Op 16 september 2021 heeft de voorzieningenrechter van de Rechtbank Den Haag uitspraak gedaan in een zaak betreffende een verzoek om een voorlopige voorziening in het kader van een omgevingsvergunning. De zaak betreft de verlening van een omgevingsvergunning aan vergunninghouders voor het realiseren van paardenvoorzieningen op een perceel in Lisse. Verzoekers, eigenaren van een naastgelegen bloem- en bollenkwekerij, hebben beroep ingesteld tegen het bestreden besluit en verzocht om een voorlopige voorziening, omdat zij vrezen voor gevaarzetting door de aanwezigheid van de paarden en onomkeerbare gevolgen van de herbouw van een overkapping.
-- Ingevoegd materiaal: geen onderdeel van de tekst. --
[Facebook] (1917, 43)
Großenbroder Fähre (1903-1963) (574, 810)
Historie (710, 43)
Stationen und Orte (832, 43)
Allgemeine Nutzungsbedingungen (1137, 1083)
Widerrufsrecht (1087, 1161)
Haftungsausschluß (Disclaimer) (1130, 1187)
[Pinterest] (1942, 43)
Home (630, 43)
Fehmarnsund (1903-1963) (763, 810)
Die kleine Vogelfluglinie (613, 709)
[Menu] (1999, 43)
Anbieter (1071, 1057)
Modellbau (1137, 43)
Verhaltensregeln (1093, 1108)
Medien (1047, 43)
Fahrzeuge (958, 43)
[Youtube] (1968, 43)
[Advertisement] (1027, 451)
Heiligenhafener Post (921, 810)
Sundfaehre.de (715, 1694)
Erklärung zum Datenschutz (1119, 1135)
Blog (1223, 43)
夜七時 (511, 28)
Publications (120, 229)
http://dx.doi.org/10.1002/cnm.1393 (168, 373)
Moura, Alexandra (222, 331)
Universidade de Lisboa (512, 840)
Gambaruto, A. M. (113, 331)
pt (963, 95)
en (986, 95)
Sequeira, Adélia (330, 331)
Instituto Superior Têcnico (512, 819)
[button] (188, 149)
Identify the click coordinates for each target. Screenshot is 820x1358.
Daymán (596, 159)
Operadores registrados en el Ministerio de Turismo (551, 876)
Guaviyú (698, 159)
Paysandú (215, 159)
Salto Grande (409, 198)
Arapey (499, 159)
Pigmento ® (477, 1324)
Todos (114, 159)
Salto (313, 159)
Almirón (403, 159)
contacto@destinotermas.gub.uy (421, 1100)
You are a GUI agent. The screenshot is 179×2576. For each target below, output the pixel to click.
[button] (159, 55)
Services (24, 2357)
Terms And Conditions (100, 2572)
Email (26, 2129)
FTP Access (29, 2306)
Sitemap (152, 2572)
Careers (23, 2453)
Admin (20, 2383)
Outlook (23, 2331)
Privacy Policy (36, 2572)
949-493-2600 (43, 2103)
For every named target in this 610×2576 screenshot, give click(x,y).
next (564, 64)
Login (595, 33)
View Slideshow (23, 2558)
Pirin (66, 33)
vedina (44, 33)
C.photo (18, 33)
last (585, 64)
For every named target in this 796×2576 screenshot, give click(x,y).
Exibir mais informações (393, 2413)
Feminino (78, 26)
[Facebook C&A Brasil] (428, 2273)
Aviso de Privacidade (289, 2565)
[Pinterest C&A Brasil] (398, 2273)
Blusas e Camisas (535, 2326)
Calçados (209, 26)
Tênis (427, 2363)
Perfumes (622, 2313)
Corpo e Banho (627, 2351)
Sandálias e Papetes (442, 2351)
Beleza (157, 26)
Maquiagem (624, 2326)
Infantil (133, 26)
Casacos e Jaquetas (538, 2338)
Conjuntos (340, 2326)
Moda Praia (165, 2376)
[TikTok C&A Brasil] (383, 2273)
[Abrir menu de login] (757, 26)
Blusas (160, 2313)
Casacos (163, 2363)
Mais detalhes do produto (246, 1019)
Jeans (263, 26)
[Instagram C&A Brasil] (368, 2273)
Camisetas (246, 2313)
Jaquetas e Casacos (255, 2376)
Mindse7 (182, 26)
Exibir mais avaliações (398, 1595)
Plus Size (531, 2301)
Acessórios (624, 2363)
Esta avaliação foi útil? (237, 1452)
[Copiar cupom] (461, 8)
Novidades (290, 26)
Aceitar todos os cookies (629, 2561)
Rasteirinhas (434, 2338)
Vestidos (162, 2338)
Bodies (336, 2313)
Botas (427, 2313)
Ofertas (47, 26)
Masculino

De voorzieningenrechter heeft het verzoek om een voorlopige voorziening afgewezen. Hij oordeelde dat verzoekers niet aannemelijk hebben gemaakt dat er sprake is van een spoedeisend belang. De voorzieningenrechter stelde vast dat het perceel al geruime tijd wordt gebruikt voor het hobbymatig houden van paarden en dat het bestreden besluit geen uitbreiding van het aantal paarden toestaat. Bovendien is de herbouw van de overkapping niet onomkeerbaar, aangezien deze relatief eenvoudig kan worden gedemonteerd. De door verzoekers aangevoerde afwateringsproblemen zijn niet het gevolg van de overkapping en het bestreden besluit wijzigt niets aan het bestaande gebruik van het perceel.
De voorzieningenrechter concludeert dat er onvoldoende spoedeisend belang is bij het verzoek om voorlopige voorziening en dat de inhoudelijke gronden van verzoekers in de bodemprocedure zullen worden beoordeeld. De uitspraak is gedaan door mr. A.C. de Winter, in aanwezigheid van griffier mr. J.P.G. van Egeraat, en is openbaar uitgesproken op 16 september 2021.